Teleportation-Based Quantum Computation, Extended Temperley-Lieb Diagrammatical Approach and Yang--Baxter Equation

TL;DR

This paper reviews teleportation-based quantum computation, highlighting how topological features and diagrammatic approaches simplify fault-tolerant gate construction and entanglement, and explores the role of Yang--Baxter gates.

Contribution

It introduces an extended Temperley-Lieb diagrammatical approach and links it with Yang--Baxter gates, providing new insights into fault-tolerant quantum computation.

Findings

Topological features enable intuitive fault-tolerant gate construction

Extended Temperley-Lieb diagrams clarify quantum circuit models

Yang--Baxter gates relate to topological quantum computation

Abstract

This paper focuses on the study of topological features in teleportation-based quantum computation as well as aims at presenting a detailed review on teleportaiton-based quantum computation (Gottesman and Chuang, Nature 402, 390, 1999). In the extended Temperley-Lieb diagrammatical approach, we clearly show that such topological features bring about the fault-tolerant construction of both universal quantum gates and four-partite entangled states more intuitive and simpler.
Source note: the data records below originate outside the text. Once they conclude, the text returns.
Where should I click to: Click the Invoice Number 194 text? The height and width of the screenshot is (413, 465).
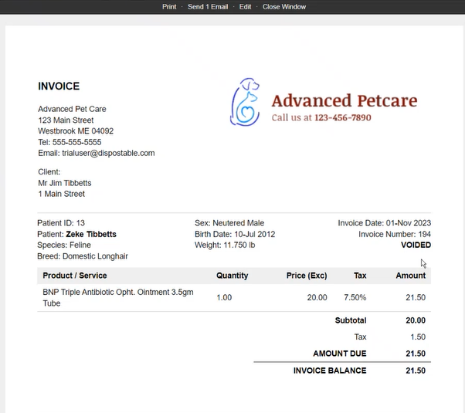tap(394, 234)
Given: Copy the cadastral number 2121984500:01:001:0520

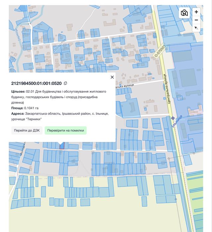Looking at the screenshot, I should coord(65,83).
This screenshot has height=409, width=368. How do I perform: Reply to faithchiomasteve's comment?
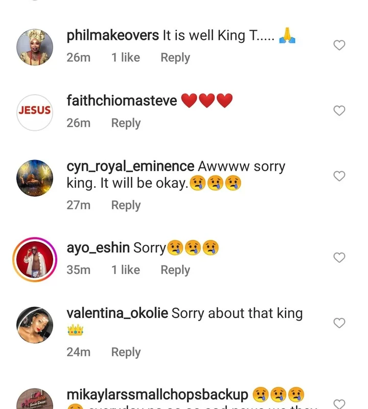(x=126, y=123)
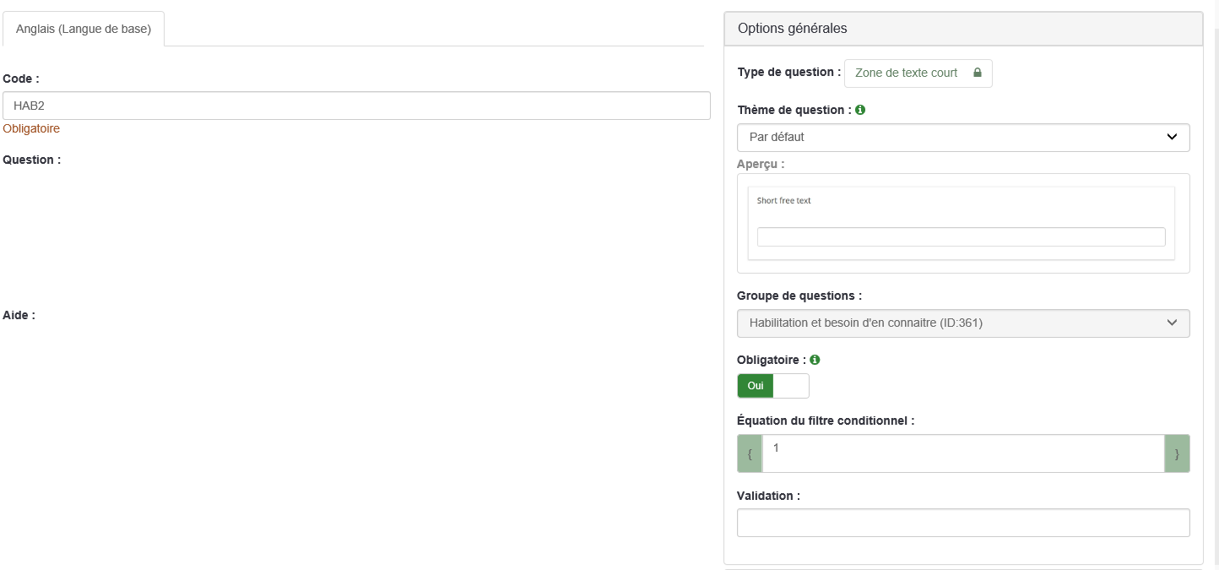1219x570 pixels.
Task: Click the lock icon in question type button
Action: click(978, 73)
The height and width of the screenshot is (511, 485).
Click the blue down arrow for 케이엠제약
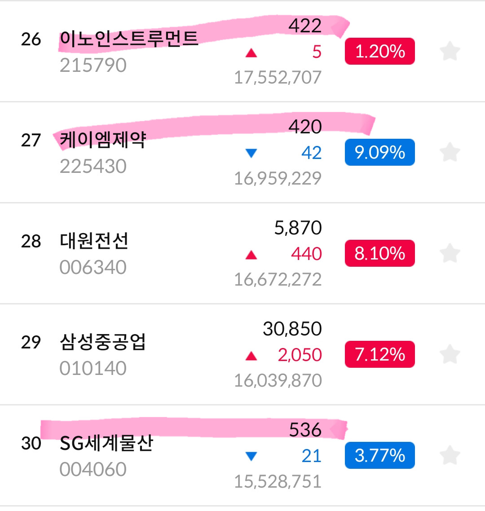click(251, 153)
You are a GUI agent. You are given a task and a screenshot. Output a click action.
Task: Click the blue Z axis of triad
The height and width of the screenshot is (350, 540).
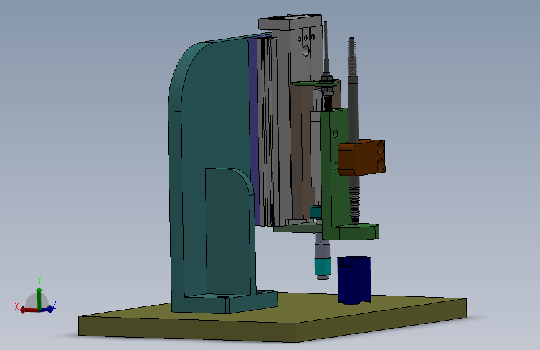click(x=48, y=309)
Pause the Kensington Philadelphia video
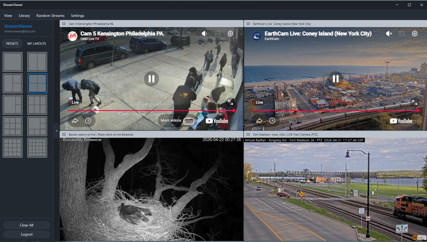 click(x=152, y=79)
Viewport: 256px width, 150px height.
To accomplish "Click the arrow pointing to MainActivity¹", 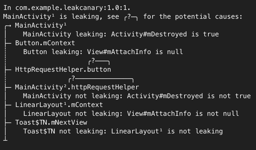I will coord(8,26).
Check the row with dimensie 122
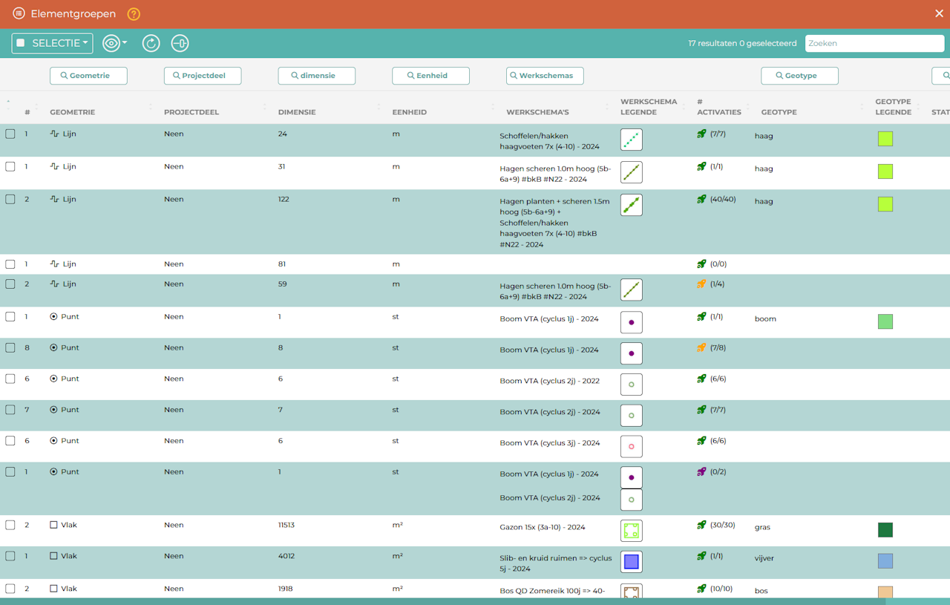Image resolution: width=950 pixels, height=605 pixels. point(10,199)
Furthermore, we describe the Yang--Baxter gate by its extended Temperley-Lieb configuration, and then study teleportation-based quantum circuit models using the Yang--Baxter gate. Moreover, we discuss the relationship between the extended Temperley-Lieb diagrammatical approach and the Yang-Baxter gate approach. With these research results, we propose a worthwhile subject, the extended Temperley-Lieb diagrammatical approach, for physicists in quantum information and quantum computation.